### Brief
Show only those lines of the entries where the string "will" is found.

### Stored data

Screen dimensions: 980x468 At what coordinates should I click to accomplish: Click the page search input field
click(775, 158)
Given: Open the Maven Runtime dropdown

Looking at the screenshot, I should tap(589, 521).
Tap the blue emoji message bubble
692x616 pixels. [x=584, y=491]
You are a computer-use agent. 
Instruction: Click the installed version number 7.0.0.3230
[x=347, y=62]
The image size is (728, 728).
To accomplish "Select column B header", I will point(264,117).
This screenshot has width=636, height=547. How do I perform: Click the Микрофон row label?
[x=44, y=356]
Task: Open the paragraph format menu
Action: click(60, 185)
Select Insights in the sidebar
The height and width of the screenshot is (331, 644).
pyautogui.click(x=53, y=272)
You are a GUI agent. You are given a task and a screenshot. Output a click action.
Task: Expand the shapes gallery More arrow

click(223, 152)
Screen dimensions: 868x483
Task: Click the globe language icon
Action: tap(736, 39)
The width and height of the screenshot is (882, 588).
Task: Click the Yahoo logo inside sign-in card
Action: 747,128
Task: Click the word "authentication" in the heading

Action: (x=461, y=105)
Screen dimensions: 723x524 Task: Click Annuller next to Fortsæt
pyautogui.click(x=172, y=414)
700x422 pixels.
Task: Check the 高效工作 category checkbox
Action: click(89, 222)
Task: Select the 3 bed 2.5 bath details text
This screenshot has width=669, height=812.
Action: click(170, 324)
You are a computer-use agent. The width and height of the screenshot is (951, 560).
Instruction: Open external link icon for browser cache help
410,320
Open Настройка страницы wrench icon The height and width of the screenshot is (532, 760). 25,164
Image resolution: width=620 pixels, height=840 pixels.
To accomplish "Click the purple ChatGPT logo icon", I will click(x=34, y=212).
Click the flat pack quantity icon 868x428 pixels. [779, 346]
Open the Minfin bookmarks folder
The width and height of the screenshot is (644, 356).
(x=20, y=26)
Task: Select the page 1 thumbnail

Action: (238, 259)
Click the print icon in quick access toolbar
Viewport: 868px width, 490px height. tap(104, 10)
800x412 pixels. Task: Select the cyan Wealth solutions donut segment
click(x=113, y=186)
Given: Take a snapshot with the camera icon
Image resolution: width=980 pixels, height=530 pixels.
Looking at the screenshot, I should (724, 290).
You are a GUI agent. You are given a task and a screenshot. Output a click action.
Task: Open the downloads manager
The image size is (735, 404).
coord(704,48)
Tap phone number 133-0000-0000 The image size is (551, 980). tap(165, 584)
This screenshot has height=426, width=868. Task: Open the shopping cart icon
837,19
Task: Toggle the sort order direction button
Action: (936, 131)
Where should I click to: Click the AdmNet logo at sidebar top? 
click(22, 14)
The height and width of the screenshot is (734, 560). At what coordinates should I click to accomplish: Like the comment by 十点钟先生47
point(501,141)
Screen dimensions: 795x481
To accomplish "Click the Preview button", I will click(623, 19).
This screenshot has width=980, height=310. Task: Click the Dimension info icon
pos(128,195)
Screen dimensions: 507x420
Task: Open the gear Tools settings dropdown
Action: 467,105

### Task result
To accomplish "Select column B header", I will point(264,117).
To accomplish "Click the purple ChatGPT logo icon", I will click(x=34, y=212).
To accomplish "Click the Preview button", I will click(623, 19).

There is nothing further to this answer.